→ Task inputs
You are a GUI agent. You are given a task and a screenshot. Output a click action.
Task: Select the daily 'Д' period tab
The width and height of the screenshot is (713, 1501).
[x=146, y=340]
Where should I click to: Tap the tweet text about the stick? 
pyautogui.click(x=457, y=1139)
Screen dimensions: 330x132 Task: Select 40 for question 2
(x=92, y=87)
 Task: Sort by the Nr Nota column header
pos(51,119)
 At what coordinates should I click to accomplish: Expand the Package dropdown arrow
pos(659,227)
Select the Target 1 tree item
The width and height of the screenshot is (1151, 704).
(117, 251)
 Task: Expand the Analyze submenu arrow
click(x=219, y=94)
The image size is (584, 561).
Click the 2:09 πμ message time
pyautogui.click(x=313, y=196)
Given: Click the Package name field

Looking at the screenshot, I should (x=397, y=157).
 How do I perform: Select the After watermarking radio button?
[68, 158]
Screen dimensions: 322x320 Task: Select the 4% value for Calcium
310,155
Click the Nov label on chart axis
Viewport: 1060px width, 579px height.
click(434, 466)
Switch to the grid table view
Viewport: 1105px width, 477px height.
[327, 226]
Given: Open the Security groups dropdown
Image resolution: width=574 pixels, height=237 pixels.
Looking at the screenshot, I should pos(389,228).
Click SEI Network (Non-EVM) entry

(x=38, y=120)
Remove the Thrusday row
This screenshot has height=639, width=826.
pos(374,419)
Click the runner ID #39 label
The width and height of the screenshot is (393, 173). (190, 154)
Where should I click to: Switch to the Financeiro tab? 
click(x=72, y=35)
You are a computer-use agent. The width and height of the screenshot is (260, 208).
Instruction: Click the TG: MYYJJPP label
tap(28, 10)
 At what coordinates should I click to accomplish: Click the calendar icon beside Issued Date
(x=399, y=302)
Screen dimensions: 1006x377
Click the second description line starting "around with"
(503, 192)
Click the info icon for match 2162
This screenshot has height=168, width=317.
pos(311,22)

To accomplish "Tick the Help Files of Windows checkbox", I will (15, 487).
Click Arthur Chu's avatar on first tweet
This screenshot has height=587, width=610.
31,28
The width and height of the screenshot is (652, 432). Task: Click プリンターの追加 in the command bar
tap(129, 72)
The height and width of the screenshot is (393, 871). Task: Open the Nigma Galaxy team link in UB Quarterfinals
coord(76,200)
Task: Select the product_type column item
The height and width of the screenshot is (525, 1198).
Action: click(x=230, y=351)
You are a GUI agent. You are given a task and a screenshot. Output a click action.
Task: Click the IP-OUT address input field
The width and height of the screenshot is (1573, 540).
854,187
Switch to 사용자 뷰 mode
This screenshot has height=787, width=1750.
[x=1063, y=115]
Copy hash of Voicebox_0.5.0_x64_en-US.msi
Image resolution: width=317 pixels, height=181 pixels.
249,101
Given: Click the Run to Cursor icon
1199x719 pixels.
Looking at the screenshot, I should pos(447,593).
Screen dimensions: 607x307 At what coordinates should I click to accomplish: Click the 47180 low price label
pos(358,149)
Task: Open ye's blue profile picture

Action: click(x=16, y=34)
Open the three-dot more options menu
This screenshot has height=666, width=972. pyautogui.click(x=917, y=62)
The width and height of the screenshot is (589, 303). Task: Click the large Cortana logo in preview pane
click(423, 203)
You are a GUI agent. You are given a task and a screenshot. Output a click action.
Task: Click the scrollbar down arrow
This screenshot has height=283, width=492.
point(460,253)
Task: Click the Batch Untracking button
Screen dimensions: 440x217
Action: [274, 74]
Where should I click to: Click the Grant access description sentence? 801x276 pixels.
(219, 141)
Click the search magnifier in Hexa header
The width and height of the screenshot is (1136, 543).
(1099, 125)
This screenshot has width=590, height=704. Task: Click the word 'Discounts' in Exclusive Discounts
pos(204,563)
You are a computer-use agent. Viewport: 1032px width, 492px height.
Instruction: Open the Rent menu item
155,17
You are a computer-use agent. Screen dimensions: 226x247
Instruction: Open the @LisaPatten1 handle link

→ Exercise goal
Make an exact copy of the data above.

→ The completed task
You are a GUI agent. You are given a task and a screenshot. Output a click action.
Task: Select the daily 'Д' period tab
The width and height of the screenshot is (713, 1501).
[x=146, y=340]
Where should I click to: Tap the tweet text about the stick? 
pyautogui.click(x=457, y=1139)
Screen dimensions: 330x132 Task: Select 40 for question 2
(x=92, y=87)
 Task: Sort by the Nr Nota column header
pos(51,119)
 At what coordinates should I click to accomplish: Expand the Package dropdown arrow
pos(659,227)
Select the Target 1 tree item
The width and height of the screenshot is (1151, 704).
(117, 251)
 Task: Expand the Analyze submenu arrow
click(x=219, y=94)
The image size is (584, 561).
Click the 2:09 πμ message time
pyautogui.click(x=313, y=196)
Given: Click the Package name field

Looking at the screenshot, I should (x=397, y=157).
 How do I perform: Select the After watermarking radio button?
[68, 158]
Screen dimensions: 322x320 Task: Select the 4% value for Calcium
310,155
Click the Nov label on chart axis
Viewport: 1060px width, 579px height.
click(434, 466)
Switch to the grid table view
Viewport: 1105px width, 477px height.
[327, 226]
Given: Open the Security groups dropdown
Image resolution: width=574 pixels, height=237 pixels.
Looking at the screenshot, I should pos(389,228).
Click SEI Network (Non-EVM) entry

(x=38, y=120)
Remove the Thrusday row
This screenshot has height=639, width=826.
pos(374,419)
Click the runner ID #39 label
The width and height of the screenshot is (393, 173). (190, 154)
Where should I click to: Switch to the Financeiro tab? 
click(x=72, y=35)
You are a computer-use agent. The width and height of the screenshot is (260, 208).
Instruction: Click the TG: MYYJJPP label
tap(28, 10)
 At what coordinates should I click to accomplish: Click the calendar icon beside Issued Date
(x=399, y=302)
Screen dimensions: 1006x377
Click the second description line starting "around with"
(503, 192)
Click the info icon for match 2162
This screenshot has height=168, width=317.
pos(311,22)

To accomplish "Tick the Help Files of Windows checkbox", I will (15, 487).
Click Arthur Chu's avatar on first tweet
This screenshot has height=587, width=610.
31,28
The width and height of the screenshot is (652, 432). Task: Click プリンターの追加 in the command bar
tap(129, 72)
The height and width of the screenshot is (393, 871). Task: Open the Nigma Galaxy team link in UB Quarterfinals
coord(76,200)
Task: Select the product_type column item
The height and width of the screenshot is (525, 1198).
Action: click(x=230, y=351)
You are a GUI agent. You are given a task and a screenshot. Output a click action.
Task: Click the IP-OUT address input field
The width and height of the screenshot is (1573, 540).
854,187
Switch to 사용자 뷰 mode
This screenshot has height=787, width=1750.
[x=1063, y=115]
Copy hash of Voicebox_0.5.0_x64_en-US.msi
Image resolution: width=317 pixels, height=181 pixels.
249,101
Given: Click the Run to Cursor icon
1199x719 pixels.
Looking at the screenshot, I should pos(447,593).
Screen dimensions: 607x307 At what coordinates should I click to accomplish: Click the 47180 low price label
pos(358,149)
Task: Open ye's blue profile picture

Action: click(x=16, y=34)
Open the three-dot more options menu
This screenshot has height=666, width=972. pyautogui.click(x=917, y=62)
The width and height of the screenshot is (589, 303). Task: Click the large Cortana logo in preview pane
click(423, 203)
You are a GUI agent. You are given a task and a screenshot. Output a click action.
Task: Click the scrollbar down arrow
This screenshot has height=283, width=492.
point(460,253)
Task: Click the Batch Untracking button
Screen dimensions: 440x217
Action: [274, 74]
Where should I click to: Click the Grant access description sentence? 801x276 pixels.
(219, 141)
Click the search magnifier in Hexa header
The width and height of the screenshot is (1136, 543).
(1099, 125)
This screenshot has width=590, height=704. Task: Click the word 'Discounts' in Exclusive Discounts
pos(204,563)
You are a computer-use agent. Viewport: 1032px width, 492px height.
Instruction: Open the Rent menu item
155,17
You are a computer-use agent. Screen dimensions: 226x247
Instruction: Open the @LisaPatten1 handle link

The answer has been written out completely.